#### [Work to complete]
Your job is to copy the lines from the material that include "agent".

[Data for this task — start]

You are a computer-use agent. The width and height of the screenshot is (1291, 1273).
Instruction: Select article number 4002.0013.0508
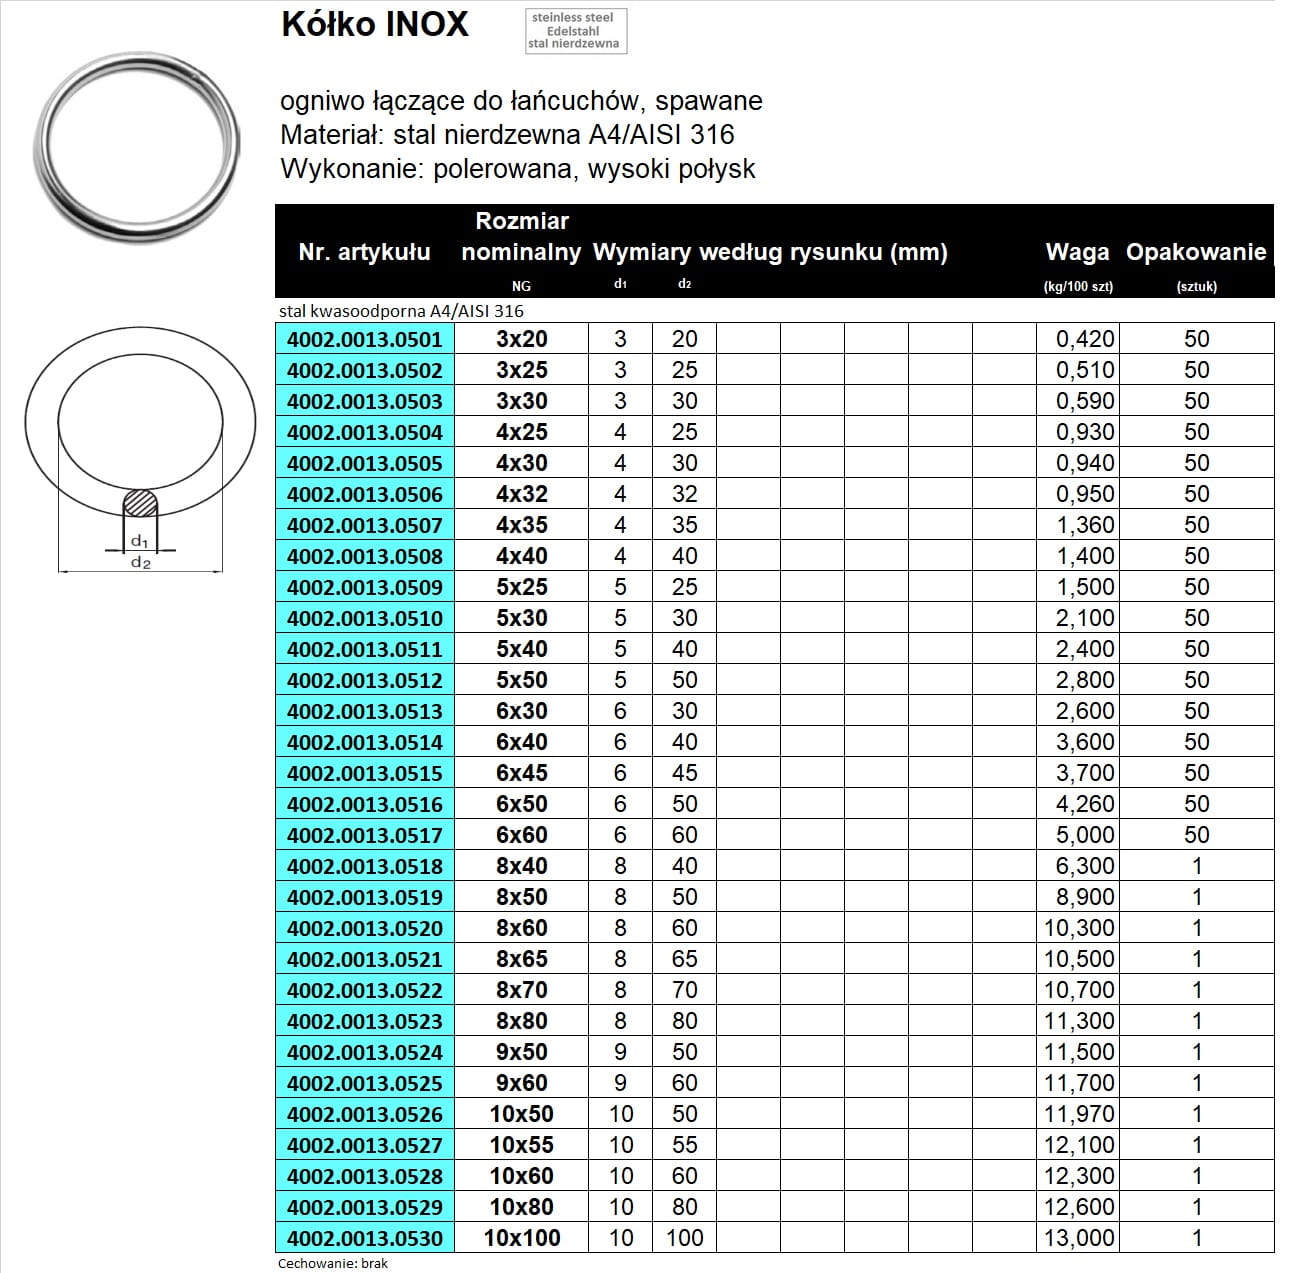[x=364, y=556]
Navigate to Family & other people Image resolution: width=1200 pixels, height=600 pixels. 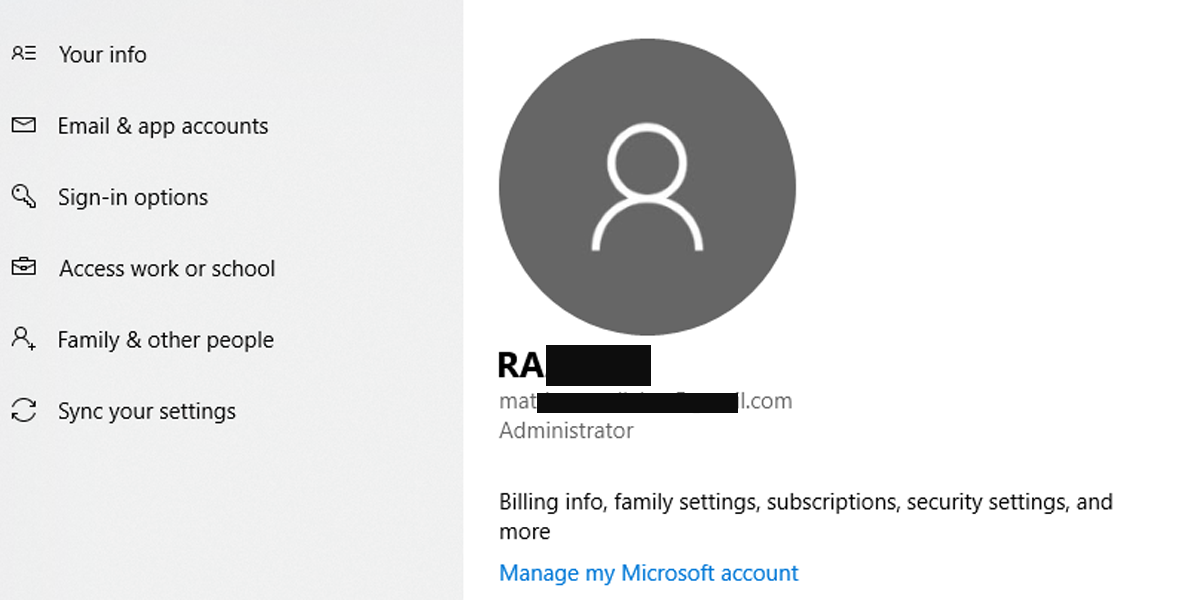tap(165, 340)
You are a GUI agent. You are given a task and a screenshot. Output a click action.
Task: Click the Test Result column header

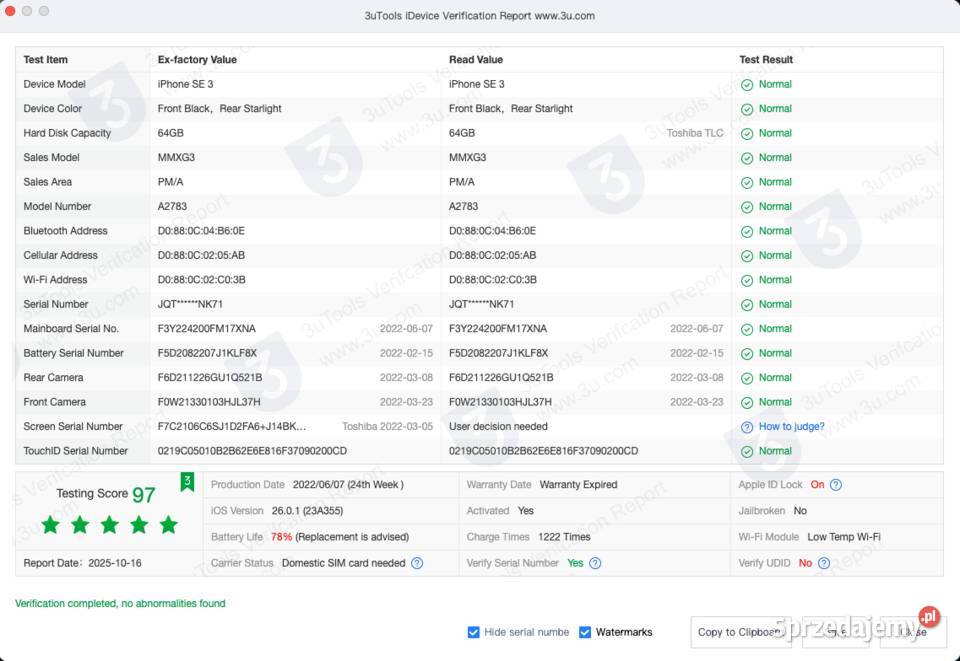(x=766, y=60)
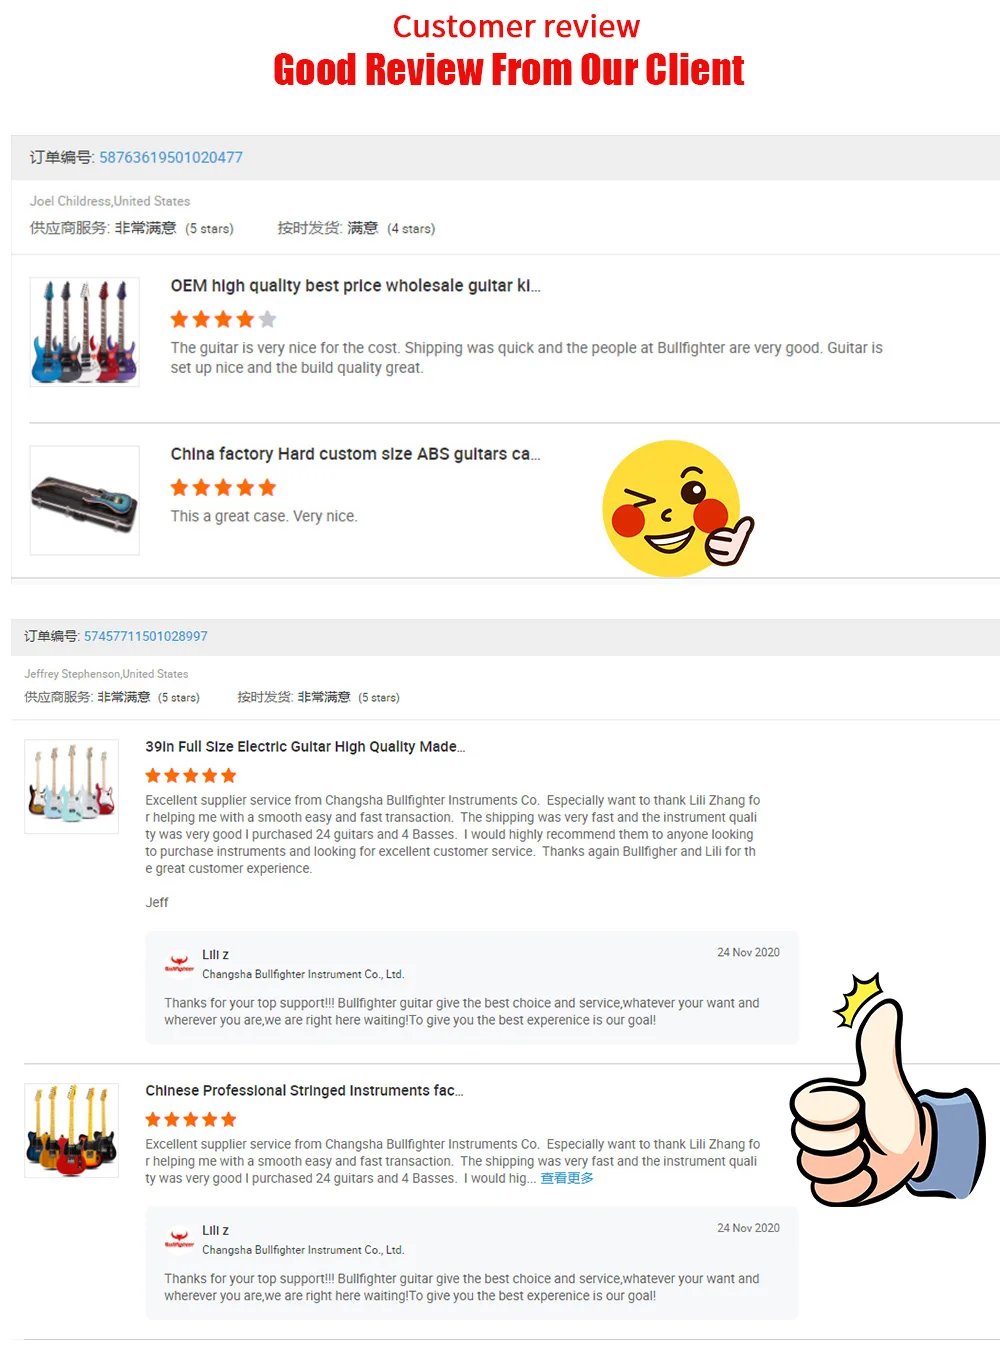Open order number 57457711501028997
Viewport: 1000px width, 1359px height.
[146, 636]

[Data for this task — finish]

#### [Task solution]
You are a computer-use agent. The width and height of the screenshot is (1291, 1273).
You are a GUI agent. You are given a task and a screenshot. Output a click action.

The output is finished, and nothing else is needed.